Task details = Transcribe, word for word, every line from the one containing "Click the Mahmoud's heading text" through the final line of the records, and omit the pictures.

---

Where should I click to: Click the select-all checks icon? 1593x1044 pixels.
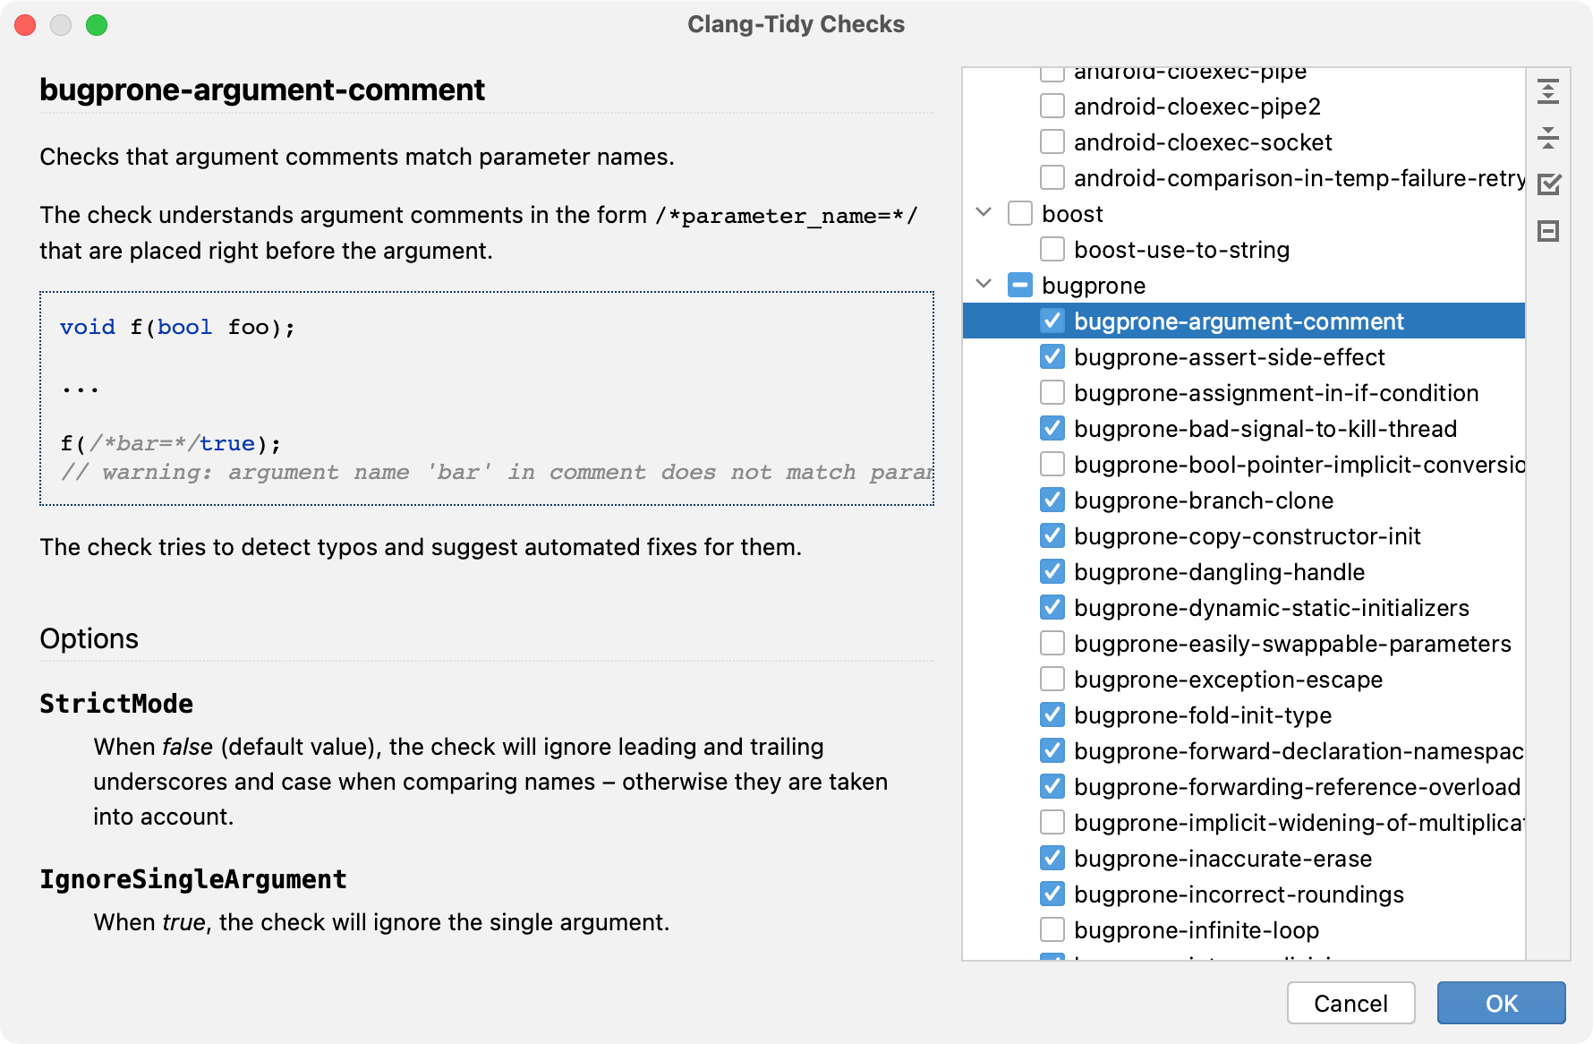pyautogui.click(x=1550, y=183)
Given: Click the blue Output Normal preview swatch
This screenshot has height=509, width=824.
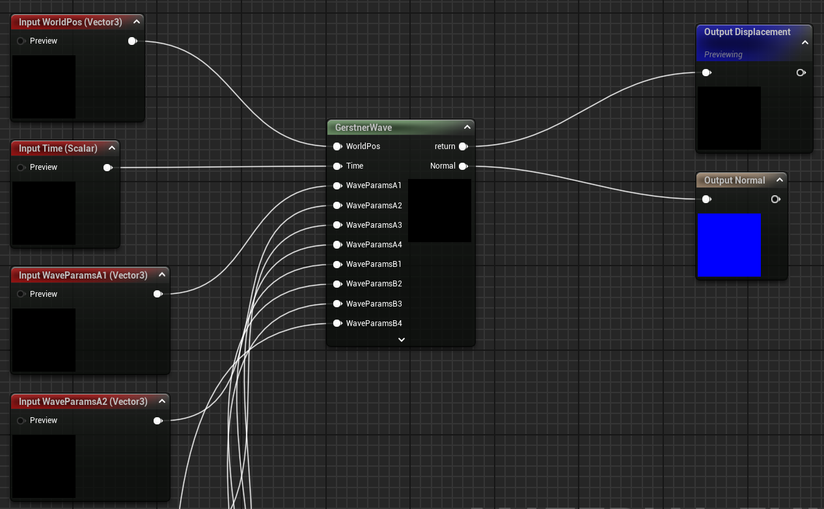Looking at the screenshot, I should coord(729,245).
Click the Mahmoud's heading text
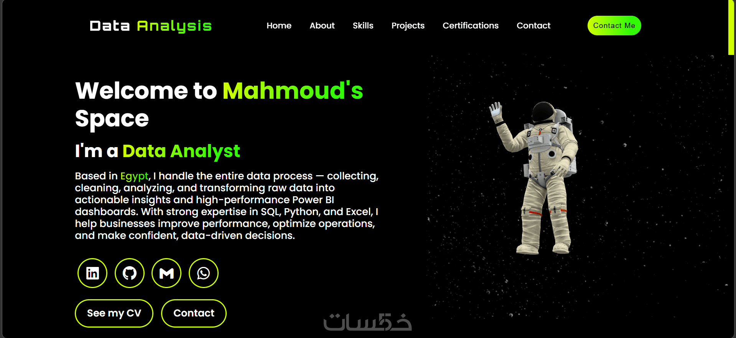Image resolution: width=736 pixels, height=338 pixels. [293, 91]
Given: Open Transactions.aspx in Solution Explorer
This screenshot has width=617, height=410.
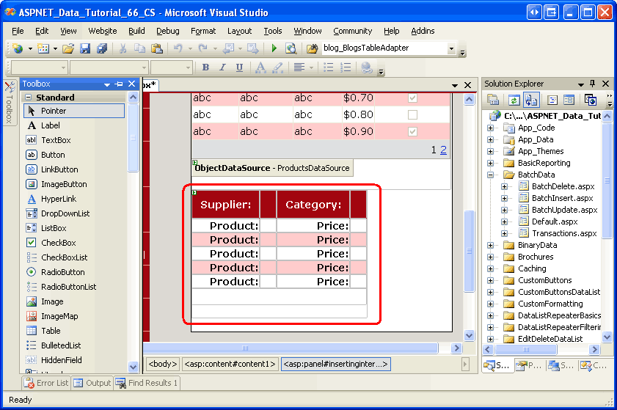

---

Response =
Click the Mahmoud's heading text
Image resolution: width=736 pixels, height=338 pixels. [293, 91]
Given: Open Transactions.aspx in Solution Explorer
This screenshot has width=617, height=410.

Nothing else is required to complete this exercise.